Sharon Dillon Lyons, Barrister at Law provided an excellent legal insight with her presentation ‘Ensuring equality in talent attraction – developments and case law’. Sharon’s presentation detailed:
- Organisations have certain legal obligations in the area of ED&I but going above the statutory requirements provides operational benefits to organisations.
- Under the Employment Equality Acts, positive discrimination is allowed meaning organisations are permitted to provide benefits to certain candidates.
- This gives organisations rooms to promote ED&I in their hiring processes. A consultative and reactive mindset is required for employers to comply with best practice in the hiring and interview sphere. Employers need not comply with every request, but they must give consideration to those requests.
Sharon’s presentation was followed by a Q&A session.
In his presentation, John discussed what HR managers and anyone else can do to promote ED&I in the workplace. John started with the idea that discrimination is primarily a result of the systems governing the workplace having been designed at a time when a much narrower group of people needed to be accommodated. Now that women and people of colour have entered the workplace, the cracks in these old systems are beginning to show.
To begin to create change, John urged the audience to consider five ways in which they can make their spaces more accommodating to marginalised groups. Facing systematic discrimination alone is an insurmountable task, but each individual can consider five ways to make their spaces more welcoming. By individually taking steps towards creating more welcoming spaces, people can slowly make the culture of their organisations more welcoming.
John believes that the “soft skills” required to makes one’s space more welcoming are both as essential as technical skills and quite easy to acquire. It is not difficult to be more welcoming, but it requires attention and thought. Attempting to achieve equality in the workplace does not meaning treating everyone the same.
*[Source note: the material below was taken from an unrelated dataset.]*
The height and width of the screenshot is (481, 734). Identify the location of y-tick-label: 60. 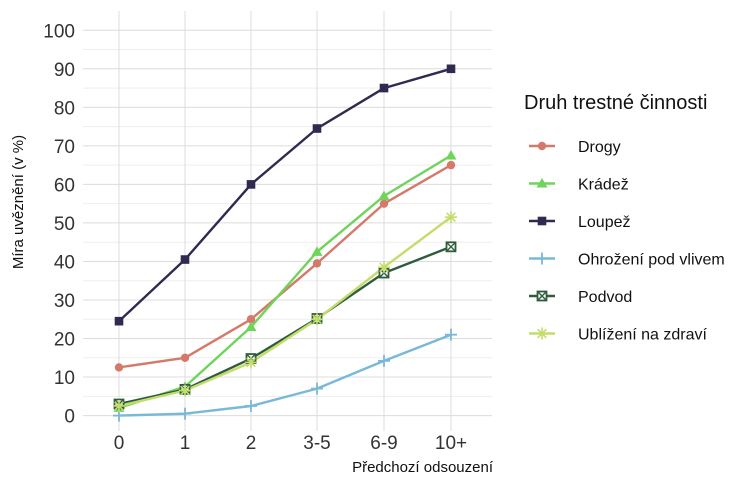
(64, 186).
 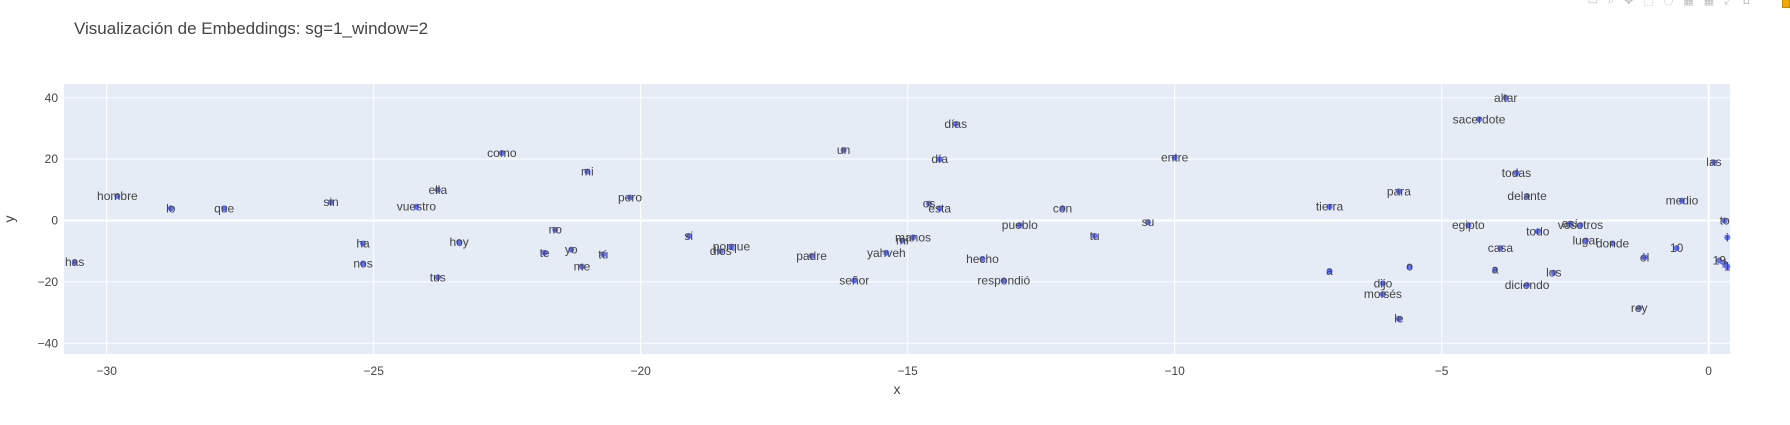 What do you see at coordinates (1399, 319) in the screenshot?
I see `scatter-point: le` at bounding box center [1399, 319].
To John, an inclusive workplace tailors its response to each individual employee.
John asked managers to view the feedback they receive, especially about ED&I, as opportunities to improve rather than just criticism. Feedback is not criticism; instead, feedback is employees helping managers learn to be more inclusive and understanding.
This fireside discussion was followed by Conference Chair, Sile O’Donnell, who delivered an enlightening discussion regarding building equality, diversity and inclusion through best HR practice and cultural change in the workplace.
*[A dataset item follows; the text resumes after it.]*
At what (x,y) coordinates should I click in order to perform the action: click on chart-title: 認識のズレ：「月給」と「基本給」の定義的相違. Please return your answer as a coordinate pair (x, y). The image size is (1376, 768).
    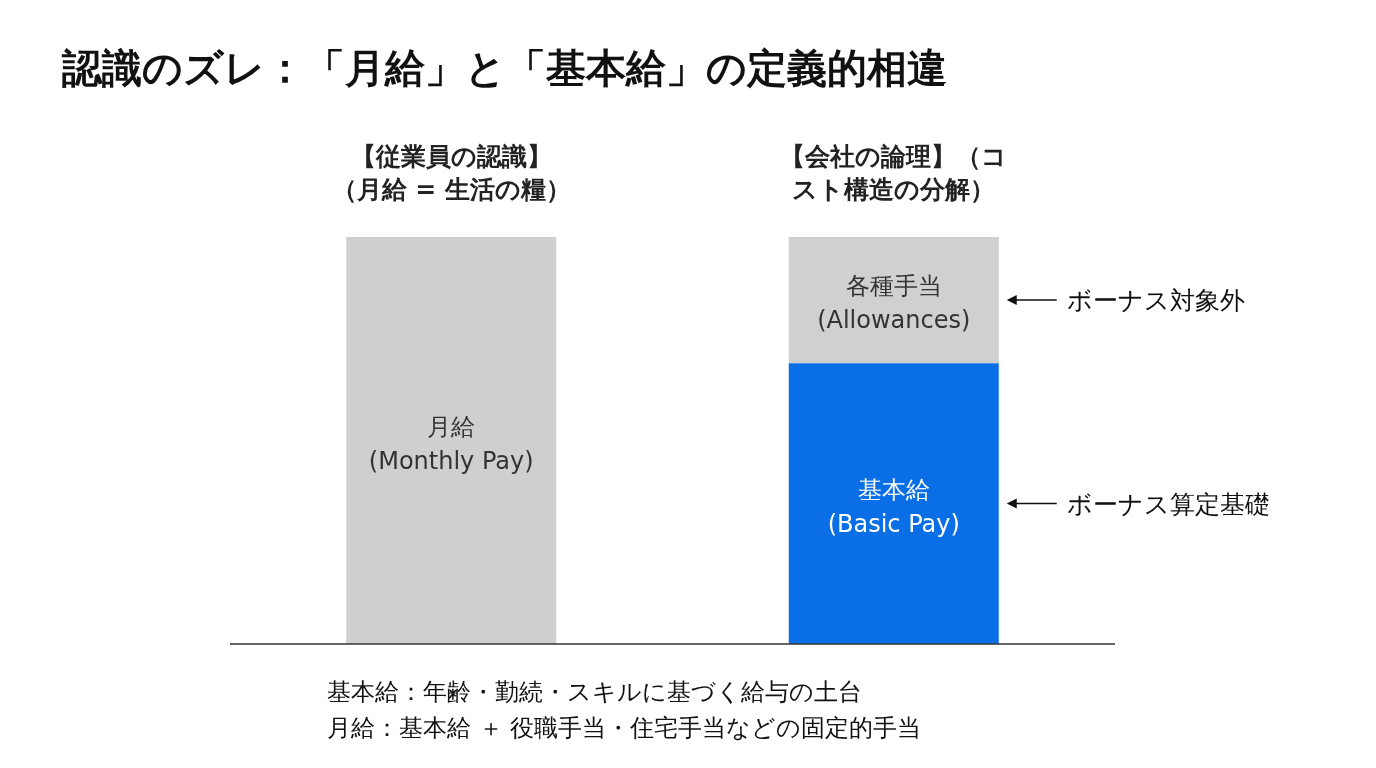
    Looking at the image, I should click on (504, 68).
Sile’s presentation explained:
- Employees have a right to dignity at work which means more than being free of harassment and bullying.
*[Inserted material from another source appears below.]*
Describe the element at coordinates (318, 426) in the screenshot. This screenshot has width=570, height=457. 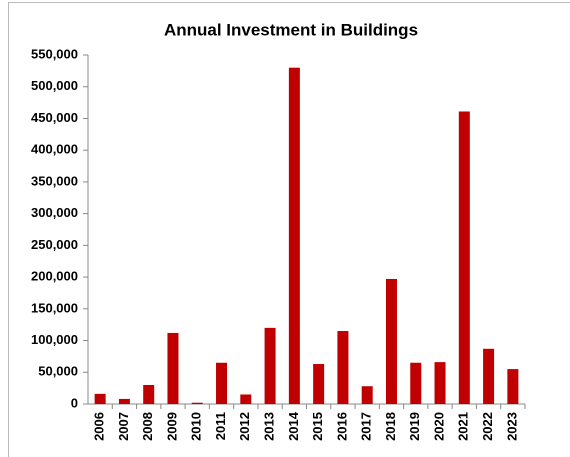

- There is more to having an inclusive and diverse workplace than simply bringing on a more diverse group of employees. In order to have a diverse workplace, one must analyse their workplace culture.
- There are three main steps of change in the ED&I space: the urgency for change where data or experience shows there is an issue with inclusivity in the workplace, designing the change where policies are created or altered to lead to a more positive work environment, and sustaining the change where organisation leaders implement and develop the new policies.
The conference was closed by Richard Grogan, who delivered his presentation ‘Wellbeing and Stress – the legal obligations and challenges from a safety health and welfare perspective’
Richard’s presentation detailed:
- Generally, bullying is a downward practice. Definitionally, bullying occurs when someone higher in the organisation bullies someone lower in the organisation.
- Bullying policies statutorily must be drafted in coordination with the employees.
- Policies drafted by the HR department alone do not comply with the organisation’s statutory obligations. Bullying training and policies should be done in plain English. Jargon and buzzwords get in the way of effective training and policies.